• **GIVEN REQUEST A**
Please extract the part of the listing that opens with the line containing "Категории (126, 192)" and closes with the final line of the listing, both included, and repeat those lines exactly.

The key to maximizing your business’s value from connected technology is contextualizing the information you have gathered. In other words, just collecting and seeing the data isn’t enough—it has to be contextualized and then formed into an actionable plan. From a business perspective, you have to be able to take action on the information you have gathered, and that’s where the MOM side of the equation becomes powerful.
For example, consider a MOM solution capable of communicating with various devices using different communication protocols. Ideally, it will also contain the logic to say when “x” happens, you want to take “y” action—a “What-if” scenario. This type of solution gives business owners actionable advice they can act upon to improve their entire operation and overall efficiency.
Let’s say something as simple as SPC (Statistical Process Control). One of the rules of SPC is if you see a result trending in the same direction for four different measures in a row, it indicates a problem will occur. Even if it’s still within acceptable limits, the fact that it’s going in the same direction four times in a row indicates there will be an issue.

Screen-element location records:
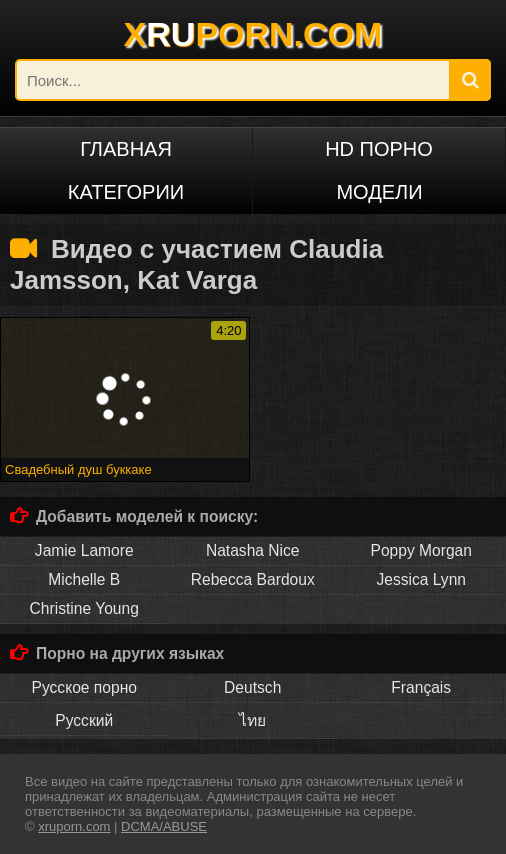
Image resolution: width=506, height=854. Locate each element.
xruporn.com (74, 826)
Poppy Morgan (421, 550)
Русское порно (84, 687)
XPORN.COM (253, 34)
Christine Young (84, 608)
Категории (126, 192)
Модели (379, 192)
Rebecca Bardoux (253, 579)
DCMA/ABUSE (164, 826)
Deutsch (252, 687)
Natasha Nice (253, 550)
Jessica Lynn (421, 579)
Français (421, 687)
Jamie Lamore (84, 550)
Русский (84, 720)
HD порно (379, 149)
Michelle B (84, 579)
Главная (126, 149)
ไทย (252, 720)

• **GIVEN REQUEST B**
Copy word for word the part of the passage on connected technology that opens with the words containing "The key to maximizing" and closes with "and overall efficiency.".

• **EXPECTED ANSWER A**
Категории (126, 192)
Модели (379, 192)
Rebecca Bardoux (253, 579)
DCMA/ABUSE (164, 826)
Deutsch (252, 687)
Natasha Nice (253, 550)
Jessica Lynn (421, 579)
Français (421, 687)
Jamie Lamore (84, 550)
Русский (84, 720)
HD порно (379, 149)
Michelle B (84, 579)
Главная (126, 149)
ไทย (252, 720)

• **EXPECTED ANSWER B**
The key to maximizing your business’s value from connected technology is contextualizing the information you have gathered. In other words, just collecting and seeing the data isn’t enough—it has to be contextualized and then formed into an actionable plan. From a business perspective, you have to be able to take action on the information you have gathered, and that’s where the MOM side of the equation becomes powerful.
For example, consider a MOM solution capable of communicating with various devices using different communication protocols. Ideally, it will also contain the logic to say when “x” happens, you want to take “y” action—a “What-if” scenario. This type of solution gives business owners actionable advice they can act upon to improve their entire operation and overall efficiency.